Veikkaus requires all its subcontractors to commit to secrecy and appropriate protection of personal data. Personal data are only processed by such people employed by Veikkaus or its subcontractors whose job descriptions cover the processing of the data in question. The data communications in Veikkaus’ online service are encrypted, and customers can recognize the correct address of the service by the digital certificate.
9. Automatic decisions and profiling
According to the Lotteries Act, Veikkaus can automatically assess the economic, social, and health-related risks which gambling causes to the customers and take measures, if necessary, to prevent and mitigate the risks noted in the assessments. However, any player-specific gambling bans or limitations are not imposed based on mere automatic processing of personal data.
10. Customers’ rights
Customers have the right to access their personal data or receive a copy of any personal data concerning them. However, access to certain data has been limited for reasons associated with, e.g., crime prevention and investigation. To the extent to which the processing of a customer’s personal data is based on an agreement or consent, and is automatic, the customer has the right to obtain the personal data they have submitted to Veikkaus in a machine-readable format. Veikkaus may charge the customer for the administrative costs incurred by carrying out the action requested, or it can refuse to carry out the requested action, if the request is clearly groundless or unreasonable.
Customers can request a copy of the personal data concerning them in writing. The data are basically delivered to the customer’s address verified with the Population Information System. Whilst making the request, customers shall indicate as precisely as possible what kind of data they want and what purposes they need the data for.

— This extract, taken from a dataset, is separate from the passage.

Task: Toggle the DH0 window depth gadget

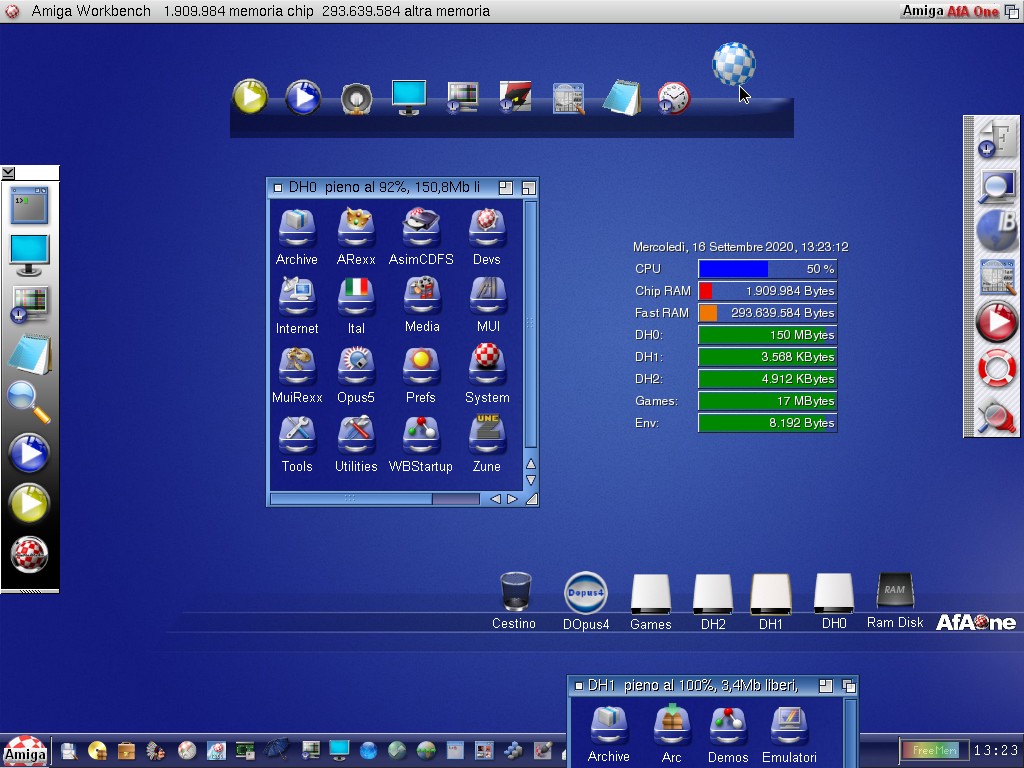Action: point(529,187)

Customers may request rectification of erroneous or inaccurate data concerning them. They may also request the eradication of personal data which are unnecessary or outdated, if there is no legal basis for the processing of the personal data any longer. The right to request the eradication of personal data does not apply to situations where Veikkaus has the obligation to store the data by virtue of law or in order to secure the legitimate interests of Veikkaus or a third party, including the preparation, presentation, or defending of a legal claim. In such situations, Veikkaus eradicates the customer’s personal data without separate request when the retention period of the data has expired. In certain specific situations, customers have the right to request the processing of their data to be limited.
Customers can manage their direct marketing consents and bans by contacting the customer service point at the casino or Veikkaus’ customer service. Any written requests concerning personal data based on the afore-cited rights are made by submitting a signed request to: Veikkaus Oy, Kasinot/Henkilötietopyyntö, P.O. Box 1, 01009 Veikkaus. The request shall include the customer’s name, date of birth, mailing address, email address, and telephone number.

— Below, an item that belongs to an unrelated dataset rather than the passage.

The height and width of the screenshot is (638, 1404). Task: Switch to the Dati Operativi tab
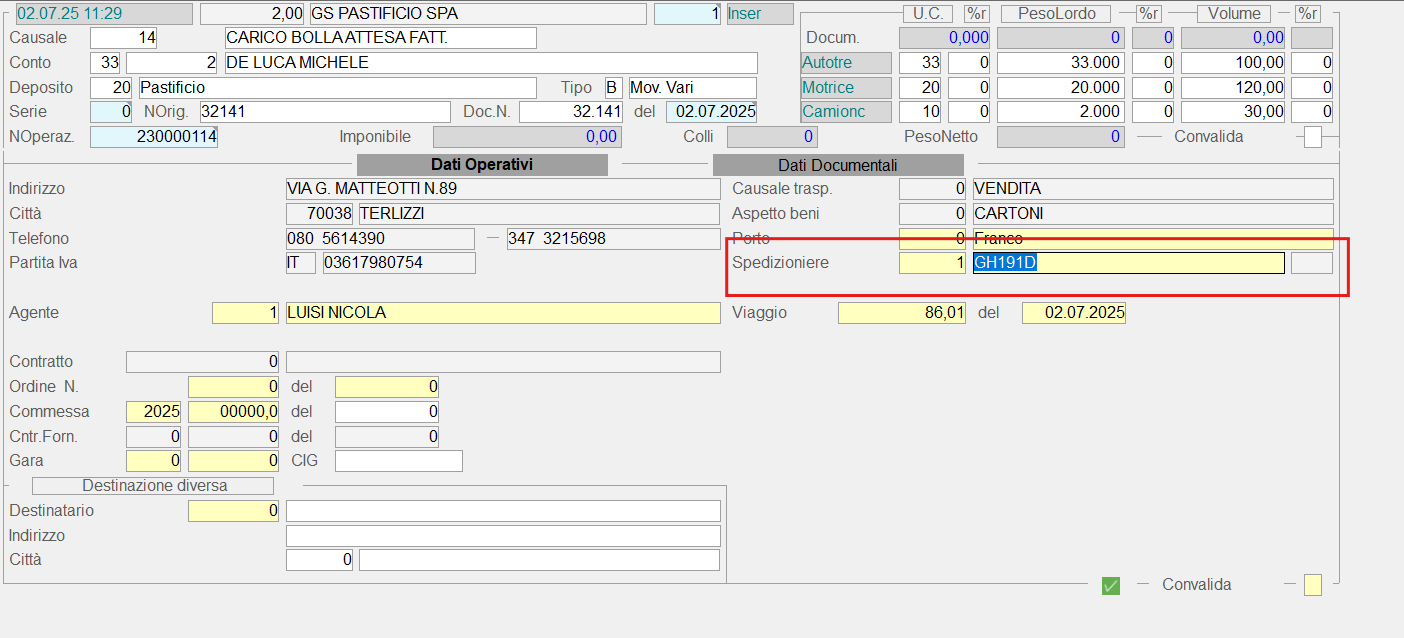coord(482,165)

If Veikkaus assesses a customer’s personal characteristics and makes an automatic decision based on them, according to an agreement between the parties or the customer’s consent, the customer has the right to demand that the data are processed by a natural person instead of automatization. Moreover, the customer has the right to express their view on the matter and challenge the decision made by Veikkaus.
11. Right to file complaint with supervisory authority
If a customer deems that the personal data concerning them are processed in a manner that breaches the law, they have the right to file a complaint with the supervisory authority. In Finland, the supervisory authority is the Data Protection Ombudsman. For updated instructions on filing a complaint, please see the website of the Data Protection Ombudsman, www.tietosuoja.fi.